WORK TO COMPLETE: All entries must be set down once more, precisely as given.

SOURCE INFORMATION:
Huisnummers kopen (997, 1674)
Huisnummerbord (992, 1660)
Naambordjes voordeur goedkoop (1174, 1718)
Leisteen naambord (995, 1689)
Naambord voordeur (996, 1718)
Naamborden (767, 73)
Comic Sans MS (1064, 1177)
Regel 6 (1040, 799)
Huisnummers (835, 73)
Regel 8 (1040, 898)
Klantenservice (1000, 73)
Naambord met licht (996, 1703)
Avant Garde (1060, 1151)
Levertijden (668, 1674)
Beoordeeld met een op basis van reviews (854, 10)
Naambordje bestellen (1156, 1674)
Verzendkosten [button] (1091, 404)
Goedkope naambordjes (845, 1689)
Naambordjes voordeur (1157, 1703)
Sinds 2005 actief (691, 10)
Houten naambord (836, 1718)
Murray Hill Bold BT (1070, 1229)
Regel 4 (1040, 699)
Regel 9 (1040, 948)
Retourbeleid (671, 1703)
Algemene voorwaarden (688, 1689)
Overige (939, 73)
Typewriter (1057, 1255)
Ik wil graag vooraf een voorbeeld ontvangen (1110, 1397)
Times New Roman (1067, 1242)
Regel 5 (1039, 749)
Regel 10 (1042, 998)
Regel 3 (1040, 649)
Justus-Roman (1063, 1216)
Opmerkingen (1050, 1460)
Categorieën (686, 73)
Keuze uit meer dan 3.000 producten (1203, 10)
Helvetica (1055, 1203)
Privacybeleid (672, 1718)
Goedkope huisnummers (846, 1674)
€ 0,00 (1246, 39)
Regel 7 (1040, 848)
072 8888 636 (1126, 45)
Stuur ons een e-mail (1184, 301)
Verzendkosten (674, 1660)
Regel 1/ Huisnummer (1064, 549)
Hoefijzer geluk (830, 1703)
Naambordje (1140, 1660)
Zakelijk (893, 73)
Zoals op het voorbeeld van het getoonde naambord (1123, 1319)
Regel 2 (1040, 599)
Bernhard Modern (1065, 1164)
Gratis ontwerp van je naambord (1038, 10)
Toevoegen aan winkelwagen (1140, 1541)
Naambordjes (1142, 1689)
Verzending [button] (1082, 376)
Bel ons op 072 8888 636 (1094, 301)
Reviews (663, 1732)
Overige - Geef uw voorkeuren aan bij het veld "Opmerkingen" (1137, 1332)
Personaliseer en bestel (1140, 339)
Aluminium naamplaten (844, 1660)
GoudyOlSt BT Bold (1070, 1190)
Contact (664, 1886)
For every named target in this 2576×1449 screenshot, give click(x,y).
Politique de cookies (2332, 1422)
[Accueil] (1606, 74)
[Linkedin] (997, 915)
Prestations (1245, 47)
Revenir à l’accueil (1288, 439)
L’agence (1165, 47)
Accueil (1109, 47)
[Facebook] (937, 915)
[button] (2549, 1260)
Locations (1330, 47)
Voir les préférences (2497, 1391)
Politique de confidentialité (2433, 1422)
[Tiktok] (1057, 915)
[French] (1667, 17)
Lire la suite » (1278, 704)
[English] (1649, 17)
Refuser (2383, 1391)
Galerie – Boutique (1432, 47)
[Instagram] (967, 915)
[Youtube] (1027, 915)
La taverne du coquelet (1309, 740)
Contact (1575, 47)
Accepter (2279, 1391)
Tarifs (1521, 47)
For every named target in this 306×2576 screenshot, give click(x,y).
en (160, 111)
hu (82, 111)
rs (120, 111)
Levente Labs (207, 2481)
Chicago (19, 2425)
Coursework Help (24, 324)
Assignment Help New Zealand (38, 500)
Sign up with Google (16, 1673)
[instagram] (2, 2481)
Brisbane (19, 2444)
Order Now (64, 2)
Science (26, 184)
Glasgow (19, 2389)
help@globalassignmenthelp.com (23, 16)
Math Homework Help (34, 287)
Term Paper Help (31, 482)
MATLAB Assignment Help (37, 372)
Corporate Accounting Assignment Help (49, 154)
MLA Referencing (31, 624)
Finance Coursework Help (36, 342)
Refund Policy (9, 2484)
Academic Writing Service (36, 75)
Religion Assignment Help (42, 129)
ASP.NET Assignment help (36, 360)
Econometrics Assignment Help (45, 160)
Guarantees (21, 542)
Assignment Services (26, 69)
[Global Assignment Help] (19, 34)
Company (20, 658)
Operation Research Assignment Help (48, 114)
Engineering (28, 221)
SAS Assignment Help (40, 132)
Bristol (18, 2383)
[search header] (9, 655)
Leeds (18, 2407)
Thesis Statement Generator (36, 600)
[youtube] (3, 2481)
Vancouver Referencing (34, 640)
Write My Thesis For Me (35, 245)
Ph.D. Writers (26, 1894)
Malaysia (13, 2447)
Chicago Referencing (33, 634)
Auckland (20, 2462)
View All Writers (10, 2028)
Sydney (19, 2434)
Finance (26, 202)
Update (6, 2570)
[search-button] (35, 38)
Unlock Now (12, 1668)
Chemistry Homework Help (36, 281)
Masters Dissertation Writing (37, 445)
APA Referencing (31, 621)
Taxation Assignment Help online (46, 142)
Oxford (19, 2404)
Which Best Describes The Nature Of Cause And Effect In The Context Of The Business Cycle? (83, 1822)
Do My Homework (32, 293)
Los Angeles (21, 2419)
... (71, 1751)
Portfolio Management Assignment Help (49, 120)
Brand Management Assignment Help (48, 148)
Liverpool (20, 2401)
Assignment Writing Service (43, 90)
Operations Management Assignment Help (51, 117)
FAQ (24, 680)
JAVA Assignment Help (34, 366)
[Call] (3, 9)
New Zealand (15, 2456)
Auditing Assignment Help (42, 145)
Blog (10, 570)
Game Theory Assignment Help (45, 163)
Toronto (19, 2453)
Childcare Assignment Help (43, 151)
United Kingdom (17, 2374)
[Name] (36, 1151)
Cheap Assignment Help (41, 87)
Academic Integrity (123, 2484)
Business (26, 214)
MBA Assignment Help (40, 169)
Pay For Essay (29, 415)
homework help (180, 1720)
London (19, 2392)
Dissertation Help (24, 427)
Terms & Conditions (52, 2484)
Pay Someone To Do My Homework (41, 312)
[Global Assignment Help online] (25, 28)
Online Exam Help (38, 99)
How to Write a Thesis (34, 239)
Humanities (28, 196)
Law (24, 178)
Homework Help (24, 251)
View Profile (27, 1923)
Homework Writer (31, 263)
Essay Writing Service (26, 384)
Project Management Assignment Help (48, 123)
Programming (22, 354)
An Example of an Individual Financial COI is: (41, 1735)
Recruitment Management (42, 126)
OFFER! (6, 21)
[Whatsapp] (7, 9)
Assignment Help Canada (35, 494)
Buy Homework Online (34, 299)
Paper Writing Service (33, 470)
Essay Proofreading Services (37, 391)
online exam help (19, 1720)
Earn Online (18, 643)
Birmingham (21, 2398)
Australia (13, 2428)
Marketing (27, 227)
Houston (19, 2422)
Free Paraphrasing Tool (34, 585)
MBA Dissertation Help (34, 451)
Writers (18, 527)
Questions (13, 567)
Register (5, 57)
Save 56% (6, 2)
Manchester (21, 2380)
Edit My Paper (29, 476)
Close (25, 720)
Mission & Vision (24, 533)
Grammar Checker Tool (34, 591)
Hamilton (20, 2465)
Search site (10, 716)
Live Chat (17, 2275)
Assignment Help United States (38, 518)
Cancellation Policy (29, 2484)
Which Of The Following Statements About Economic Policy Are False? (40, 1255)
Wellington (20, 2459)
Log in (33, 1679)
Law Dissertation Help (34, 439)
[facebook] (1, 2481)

YOUR SOLUTION:
Huisnummers kopen (997, 1674)
Huisnummerbord (992, 1660)
Naambordjes voordeur goedkoop (1174, 1718)
Leisteen naambord (995, 1689)
Naambord voordeur (996, 1718)
Naamborden (767, 73)
Comic Sans MS (1064, 1177)
Regel 6 (1040, 799)
Huisnummers (835, 73)
Regel 8 (1040, 898)
Klantenservice (1000, 73)
Naambord met licht (996, 1703)
Avant Garde (1060, 1151)
Levertijden (668, 1674)
Beoordeeld met een op basis van reviews (854, 10)
Naambordje bestellen (1156, 1674)
Verzendkosten [button] (1091, 404)
Goedkope naambordjes (845, 1689)
Naambordjes voordeur (1157, 1703)
Sinds 2005 actief (691, 10)
Houten naambord (836, 1718)
Murray Hill Bold BT (1070, 1229)
Regel 4 (1040, 699)
Regel 9 (1040, 948)
Retourbeleid (671, 1703)
Algemene voorwaarden (688, 1689)
Overige (939, 73)
Typewriter (1057, 1255)
Ik wil graag vooraf een voorbeeld ontvangen (1110, 1397)
Times New Roman (1067, 1242)
Regel 5 (1039, 749)
Regel 10 (1042, 998)
Regel 3 (1040, 649)
Justus-Roman (1063, 1216)
Opmerkingen (1050, 1460)
Categorieën (686, 73)
Keuze uit meer dan 3.000 producten (1203, 10)
Helvetica (1055, 1203)
Privacybeleid (672, 1718)
Goedkope huisnummers (846, 1674)
€ 0,00 (1246, 39)
Regel 7 (1040, 848)
072 8888 636 (1126, 45)
Stuur ons een e-mail (1184, 301)
Verzendkosten (674, 1660)
Regel 1/ Huisnummer (1064, 549)
Hoefijzer geluk (830, 1703)
Naambordje (1140, 1660)
Zakelijk (893, 73)
Zoals op het voorbeeld van het getoonde naambord (1123, 1319)
Regel 2 (1040, 599)
Bernhard Modern (1065, 1164)
Gratis ontwerp van je naambord (1038, 10)
Toevoegen aan winkelwagen (1140, 1541)
Naambordjes (1142, 1689)
Verzending [button] (1082, 376)
Bel ons op 072 8888 636 (1094, 301)
Reviews (663, 1732)
Overige - Geef uw voorkeuren aan bij het veld "Opmerkingen" (1137, 1332)
Personaliseer en bestel (1140, 339)
Aluminium naamplaten (844, 1660)
GoudyOlSt BT Bold (1070, 1190)
Contact (664, 1886)
For every named target in this 2576×1449 screenshot, give click(x,y).
Politique de cookies (2332, 1422)
[Accueil] (1606, 74)
[Linkedin] (997, 915)
Prestations (1245, 47)
Revenir à l’accueil (1288, 439)
L’agence (1165, 47)
Accueil (1109, 47)
[Facebook] (937, 915)
[button] (2549, 1260)
Locations (1330, 47)
Voir les préférences (2497, 1391)
Politique de confidentialité (2433, 1422)
[Tiktok] (1057, 915)
[French] (1667, 17)
Lire la suite » (1278, 704)
[English] (1649, 17)
Refuser (2383, 1391)
Galerie – Boutique (1432, 47)
[Instagram] (967, 915)
[Youtube] (1027, 915)
La taverne du coquelet (1309, 740)
Contact (1575, 47)
Accepter (2279, 1391)
Tarifs (1521, 47)
For every named target in this 306×2576 screenshot, give click(x,y).
en (160, 111)
hu (82, 111)
rs (120, 111)
Levente Labs (207, 2481)
Chicago (19, 2425)
Coursework Help (24, 324)
Assignment Help New Zealand (38, 500)
Sign up with Google (16, 1673)
[instagram] (2, 2481)
Brisbane (19, 2444)
Order Now (64, 2)
Science (26, 184)
Glasgow (19, 2389)
help@globalassignmenthelp.com (23, 16)
Math Homework Help (34, 287)
Term Paper Help (31, 482)
MATLAB Assignment Help (37, 372)
Corporate Accounting Assignment Help (49, 154)
MLA Referencing (31, 624)
Finance Coursework Help (36, 342)
Refund Policy (9, 2484)
Academic Writing Service (36, 75)
Religion Assignment Help (42, 129)
ASP.NET Assignment help (36, 360)
Econometrics Assignment Help (45, 160)
Guarantees (21, 542)
Assignment Services (26, 69)
[Global Assignment Help] (19, 34)
Company (20, 658)
Operation Research Assignment Help (48, 114)
Engineering (28, 221)
SAS Assignment Help (40, 132)
Bristol (18, 2383)
[search header] (9, 655)
Leeds (18, 2407)
Thesis Statement Generator (36, 600)
[youtube] (3, 2481)
Vancouver Referencing (34, 640)
Write My Thesis For Me (35, 245)
Ph.D. Writers (26, 1894)
Malaysia (13, 2447)
Chicago Referencing (33, 634)
Auckland (20, 2462)
View All Writers (10, 2028)
Sydney (19, 2434)
Finance (26, 202)
Update (6, 2570)
[search-button] (35, 38)
Unlock Now (12, 1668)
Chemistry Homework Help (36, 281)
Masters Dissertation Writing (37, 445)
APA Referencing (31, 621)
Taxation Assignment Help online (46, 142)
Oxford (19, 2404)
Which Best Describes The Nature Of Cause And Effect In The Context Of The Business Cycle? (83, 1822)
Do My Homework (32, 293)
Los Angeles (21, 2419)
... (71, 1751)
Portfolio Management Assignment Help (49, 120)
Brand Management Assignment Help (48, 148)
Liverpool (20, 2401)
Assignment Writing Service (43, 90)
Operations Management Assignment Help (51, 117)
FAQ (24, 680)
JAVA Assignment Help (34, 366)
[Call] (3, 9)
New Zealand (15, 2456)
Auditing Assignment Help (42, 145)
Blog (10, 570)
Game Theory Assignment Help (45, 163)
Toronto (19, 2453)
Childcare Assignment Help (43, 151)
United Kingdom (17, 2374)
[Name] (36, 1151)
Cheap Assignment Help (41, 87)
Academic Integrity (123, 2484)
Business (26, 214)
MBA Assignment Help (40, 169)
Pay For Essay (29, 415)
homework help (180, 1720)
London (19, 2392)
Dissertation Help (24, 427)
Terms & Conditions (52, 2484)
Pay Someone To Do My Homework (41, 312)
[Global Assignment Help online] (25, 28)
Online Exam Help (38, 99)
How to Write a Thesis (34, 239)
Humanities (28, 196)
Law (24, 178)
Homework Help (24, 251)
View Profile (27, 1923)
Homework Writer (31, 263)
Essay Writing Service (26, 384)
Project Management Assignment Help (48, 123)
Programming (22, 354)
An Example of an Individual Financial COI is: (41, 1735)
Recruitment Management (42, 126)
OFFER! (6, 21)
[Whatsapp] (7, 9)
Assignment Help Canada (35, 494)
Buy Homework Online (34, 299)
Paper Writing Service (33, 470)
Essay Proofreading Services (37, 391)
online exam help (19, 1720)
Earn Online (18, 643)
Birmingham (21, 2398)
Australia (13, 2428)
Marketing (27, 227)
Houston (19, 2422)
Free Paraphrasing Tool (34, 585)
MBA Dissertation Help (34, 451)
Writers (18, 527)
Questions (13, 567)
Register (5, 57)
Save 56% (6, 2)
Manchester (21, 2380)
Edit My Paper (29, 476)
Close (25, 720)
Mission & Vision (24, 533)
Grammar Checker Tool (34, 591)
Hamilton (20, 2465)
Search site (10, 716)
Live Chat (17, 2275)
Assignment Help United States (38, 518)
Cancellation Policy (29, 2484)
Which Of The Following Statements About Economic Policy Are False? (40, 1255)
Wellington (20, 2459)
Log in (33, 1679)
Law Dissertation Help (34, 439)
[facebook] (1, 2481)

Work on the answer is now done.